Could you filter the records below down to the lines that include the word "under"?

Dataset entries
● ● ● ●

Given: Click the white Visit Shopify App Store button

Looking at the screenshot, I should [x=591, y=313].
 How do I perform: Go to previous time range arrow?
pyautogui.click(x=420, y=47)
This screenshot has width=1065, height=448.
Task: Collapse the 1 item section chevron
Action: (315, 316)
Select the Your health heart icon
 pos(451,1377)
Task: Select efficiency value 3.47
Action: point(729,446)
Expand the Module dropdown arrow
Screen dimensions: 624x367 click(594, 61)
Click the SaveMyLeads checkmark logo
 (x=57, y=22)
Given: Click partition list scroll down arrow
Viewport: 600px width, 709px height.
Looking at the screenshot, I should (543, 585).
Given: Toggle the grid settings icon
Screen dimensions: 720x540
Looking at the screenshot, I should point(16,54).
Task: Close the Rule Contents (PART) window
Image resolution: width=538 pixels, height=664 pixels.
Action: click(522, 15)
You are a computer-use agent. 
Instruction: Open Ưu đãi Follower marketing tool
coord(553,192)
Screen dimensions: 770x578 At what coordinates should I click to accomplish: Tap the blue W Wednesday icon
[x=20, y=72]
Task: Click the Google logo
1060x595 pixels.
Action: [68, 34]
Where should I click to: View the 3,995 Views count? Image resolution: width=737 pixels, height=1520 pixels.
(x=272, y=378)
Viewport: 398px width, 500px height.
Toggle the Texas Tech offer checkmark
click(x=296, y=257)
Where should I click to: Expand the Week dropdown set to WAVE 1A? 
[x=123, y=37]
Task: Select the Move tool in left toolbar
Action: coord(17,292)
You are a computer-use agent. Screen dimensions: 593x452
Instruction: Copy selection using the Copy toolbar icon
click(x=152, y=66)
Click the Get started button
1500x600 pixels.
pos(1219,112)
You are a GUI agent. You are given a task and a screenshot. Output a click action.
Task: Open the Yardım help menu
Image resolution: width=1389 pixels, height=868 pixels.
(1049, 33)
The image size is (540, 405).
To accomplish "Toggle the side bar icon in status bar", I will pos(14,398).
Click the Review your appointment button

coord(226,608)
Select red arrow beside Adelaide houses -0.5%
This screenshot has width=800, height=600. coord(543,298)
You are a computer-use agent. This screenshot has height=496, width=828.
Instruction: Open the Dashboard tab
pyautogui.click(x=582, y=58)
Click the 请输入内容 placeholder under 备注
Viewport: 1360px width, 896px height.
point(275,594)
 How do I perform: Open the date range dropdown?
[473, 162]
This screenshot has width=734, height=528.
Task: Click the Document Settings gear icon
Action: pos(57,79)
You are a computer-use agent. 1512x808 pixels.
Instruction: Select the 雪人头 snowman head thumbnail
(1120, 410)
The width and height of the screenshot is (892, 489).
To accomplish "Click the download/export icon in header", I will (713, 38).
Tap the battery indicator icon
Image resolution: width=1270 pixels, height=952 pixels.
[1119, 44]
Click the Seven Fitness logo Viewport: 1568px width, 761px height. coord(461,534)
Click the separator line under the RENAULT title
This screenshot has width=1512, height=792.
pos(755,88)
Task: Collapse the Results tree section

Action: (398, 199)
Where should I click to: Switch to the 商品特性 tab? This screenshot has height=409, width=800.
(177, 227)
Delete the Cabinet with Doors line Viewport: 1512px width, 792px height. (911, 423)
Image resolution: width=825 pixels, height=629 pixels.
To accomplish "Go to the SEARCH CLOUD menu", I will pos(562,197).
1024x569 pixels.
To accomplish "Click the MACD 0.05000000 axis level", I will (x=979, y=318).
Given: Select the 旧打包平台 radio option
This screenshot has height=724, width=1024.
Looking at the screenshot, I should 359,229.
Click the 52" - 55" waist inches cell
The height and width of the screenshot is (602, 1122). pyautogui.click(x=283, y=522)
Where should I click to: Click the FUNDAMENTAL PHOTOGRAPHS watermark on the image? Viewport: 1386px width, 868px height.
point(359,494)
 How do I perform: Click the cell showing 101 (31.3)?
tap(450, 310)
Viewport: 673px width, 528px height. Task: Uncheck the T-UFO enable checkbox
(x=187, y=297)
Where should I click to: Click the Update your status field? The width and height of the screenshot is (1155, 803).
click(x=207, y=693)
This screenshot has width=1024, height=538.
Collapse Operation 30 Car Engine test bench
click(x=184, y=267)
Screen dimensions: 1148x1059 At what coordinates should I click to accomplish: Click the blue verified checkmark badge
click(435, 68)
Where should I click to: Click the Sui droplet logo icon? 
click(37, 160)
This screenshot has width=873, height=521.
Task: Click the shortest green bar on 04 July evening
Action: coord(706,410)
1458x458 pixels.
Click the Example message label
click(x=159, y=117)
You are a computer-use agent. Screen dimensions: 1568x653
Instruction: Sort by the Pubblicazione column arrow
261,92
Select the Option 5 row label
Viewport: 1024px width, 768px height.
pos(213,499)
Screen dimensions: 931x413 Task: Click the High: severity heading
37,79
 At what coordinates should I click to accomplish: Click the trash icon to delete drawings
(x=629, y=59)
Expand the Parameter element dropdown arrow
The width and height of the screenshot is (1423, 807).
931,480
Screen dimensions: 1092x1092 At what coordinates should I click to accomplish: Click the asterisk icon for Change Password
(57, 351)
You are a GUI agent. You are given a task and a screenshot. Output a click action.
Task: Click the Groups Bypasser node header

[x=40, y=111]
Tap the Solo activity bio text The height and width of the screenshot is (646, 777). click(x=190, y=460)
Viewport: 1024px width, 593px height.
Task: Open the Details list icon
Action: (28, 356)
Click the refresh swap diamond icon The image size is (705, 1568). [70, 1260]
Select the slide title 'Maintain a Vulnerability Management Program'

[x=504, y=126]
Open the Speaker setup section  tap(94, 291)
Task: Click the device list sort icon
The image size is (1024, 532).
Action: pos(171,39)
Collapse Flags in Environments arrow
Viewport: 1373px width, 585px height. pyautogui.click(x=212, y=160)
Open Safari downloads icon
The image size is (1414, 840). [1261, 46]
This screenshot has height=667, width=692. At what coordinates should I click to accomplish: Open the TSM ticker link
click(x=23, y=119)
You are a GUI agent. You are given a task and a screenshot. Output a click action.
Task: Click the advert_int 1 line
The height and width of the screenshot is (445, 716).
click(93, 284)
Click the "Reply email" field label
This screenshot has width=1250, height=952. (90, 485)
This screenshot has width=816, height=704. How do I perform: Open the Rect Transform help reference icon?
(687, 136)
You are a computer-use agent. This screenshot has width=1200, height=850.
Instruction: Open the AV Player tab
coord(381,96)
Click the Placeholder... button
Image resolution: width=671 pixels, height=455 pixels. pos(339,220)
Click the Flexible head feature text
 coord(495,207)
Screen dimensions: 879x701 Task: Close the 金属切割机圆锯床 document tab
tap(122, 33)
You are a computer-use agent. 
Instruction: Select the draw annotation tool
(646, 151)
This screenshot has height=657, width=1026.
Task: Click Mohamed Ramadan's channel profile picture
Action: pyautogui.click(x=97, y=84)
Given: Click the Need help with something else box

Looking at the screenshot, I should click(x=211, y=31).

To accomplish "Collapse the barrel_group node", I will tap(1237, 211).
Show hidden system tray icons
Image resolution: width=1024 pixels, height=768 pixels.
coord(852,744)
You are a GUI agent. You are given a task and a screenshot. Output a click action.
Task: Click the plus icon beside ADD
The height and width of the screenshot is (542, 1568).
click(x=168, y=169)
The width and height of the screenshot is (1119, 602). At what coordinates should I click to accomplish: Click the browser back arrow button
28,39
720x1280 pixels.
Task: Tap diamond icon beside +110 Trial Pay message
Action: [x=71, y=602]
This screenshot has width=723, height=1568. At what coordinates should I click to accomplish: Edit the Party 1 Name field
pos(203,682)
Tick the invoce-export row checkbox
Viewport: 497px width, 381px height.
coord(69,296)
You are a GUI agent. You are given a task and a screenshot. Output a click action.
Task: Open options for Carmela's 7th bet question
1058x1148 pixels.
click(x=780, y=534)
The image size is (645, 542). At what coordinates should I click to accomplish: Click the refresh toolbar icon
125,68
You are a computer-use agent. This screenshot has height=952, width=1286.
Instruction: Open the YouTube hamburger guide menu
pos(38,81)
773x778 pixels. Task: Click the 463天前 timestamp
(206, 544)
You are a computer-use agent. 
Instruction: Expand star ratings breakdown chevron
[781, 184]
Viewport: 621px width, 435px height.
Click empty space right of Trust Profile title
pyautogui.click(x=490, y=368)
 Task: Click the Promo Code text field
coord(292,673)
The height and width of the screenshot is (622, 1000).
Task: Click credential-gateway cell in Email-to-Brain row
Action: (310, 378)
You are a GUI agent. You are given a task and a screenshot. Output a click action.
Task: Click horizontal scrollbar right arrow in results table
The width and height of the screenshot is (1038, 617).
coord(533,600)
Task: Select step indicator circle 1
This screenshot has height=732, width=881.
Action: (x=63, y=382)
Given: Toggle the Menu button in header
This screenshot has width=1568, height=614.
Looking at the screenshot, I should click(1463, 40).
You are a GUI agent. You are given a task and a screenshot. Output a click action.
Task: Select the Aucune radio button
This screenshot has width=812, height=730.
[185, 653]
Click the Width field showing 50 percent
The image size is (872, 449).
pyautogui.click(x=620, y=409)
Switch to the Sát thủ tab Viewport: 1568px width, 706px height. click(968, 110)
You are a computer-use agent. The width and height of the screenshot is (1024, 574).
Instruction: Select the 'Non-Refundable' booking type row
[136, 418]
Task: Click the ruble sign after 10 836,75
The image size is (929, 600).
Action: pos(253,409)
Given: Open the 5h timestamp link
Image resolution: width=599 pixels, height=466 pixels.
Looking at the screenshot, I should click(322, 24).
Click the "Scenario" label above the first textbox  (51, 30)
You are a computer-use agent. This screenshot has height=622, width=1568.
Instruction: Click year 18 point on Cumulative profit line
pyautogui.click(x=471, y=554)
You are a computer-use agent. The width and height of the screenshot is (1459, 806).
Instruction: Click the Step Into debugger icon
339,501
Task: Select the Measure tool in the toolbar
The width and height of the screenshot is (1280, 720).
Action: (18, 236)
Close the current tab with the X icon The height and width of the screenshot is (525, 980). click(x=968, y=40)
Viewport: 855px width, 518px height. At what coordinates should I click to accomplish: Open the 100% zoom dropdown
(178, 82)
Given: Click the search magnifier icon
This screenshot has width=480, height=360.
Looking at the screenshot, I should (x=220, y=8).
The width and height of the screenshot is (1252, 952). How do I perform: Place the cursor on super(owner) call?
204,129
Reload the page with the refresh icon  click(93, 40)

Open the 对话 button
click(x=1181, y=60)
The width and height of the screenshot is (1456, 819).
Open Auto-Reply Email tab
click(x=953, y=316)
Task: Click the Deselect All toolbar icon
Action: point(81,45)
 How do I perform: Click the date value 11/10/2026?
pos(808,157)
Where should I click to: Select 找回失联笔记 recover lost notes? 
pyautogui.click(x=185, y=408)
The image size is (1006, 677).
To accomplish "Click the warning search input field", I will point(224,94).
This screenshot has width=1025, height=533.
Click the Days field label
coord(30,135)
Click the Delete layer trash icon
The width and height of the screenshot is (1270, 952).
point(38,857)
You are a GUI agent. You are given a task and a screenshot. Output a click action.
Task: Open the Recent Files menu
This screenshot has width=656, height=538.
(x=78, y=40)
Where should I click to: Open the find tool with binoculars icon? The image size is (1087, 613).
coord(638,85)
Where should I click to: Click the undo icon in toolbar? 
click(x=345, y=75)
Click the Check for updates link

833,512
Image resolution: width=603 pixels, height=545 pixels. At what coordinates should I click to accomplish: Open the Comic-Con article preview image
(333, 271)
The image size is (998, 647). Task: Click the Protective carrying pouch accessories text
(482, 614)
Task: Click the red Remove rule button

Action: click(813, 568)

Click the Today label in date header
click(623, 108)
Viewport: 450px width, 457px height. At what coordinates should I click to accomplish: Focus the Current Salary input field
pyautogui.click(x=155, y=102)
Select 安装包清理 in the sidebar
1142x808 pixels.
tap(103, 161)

● ● ● ●

Response box:
Click the 请输入内容 placeholder under 备注
Click the separator line under the RENAULT title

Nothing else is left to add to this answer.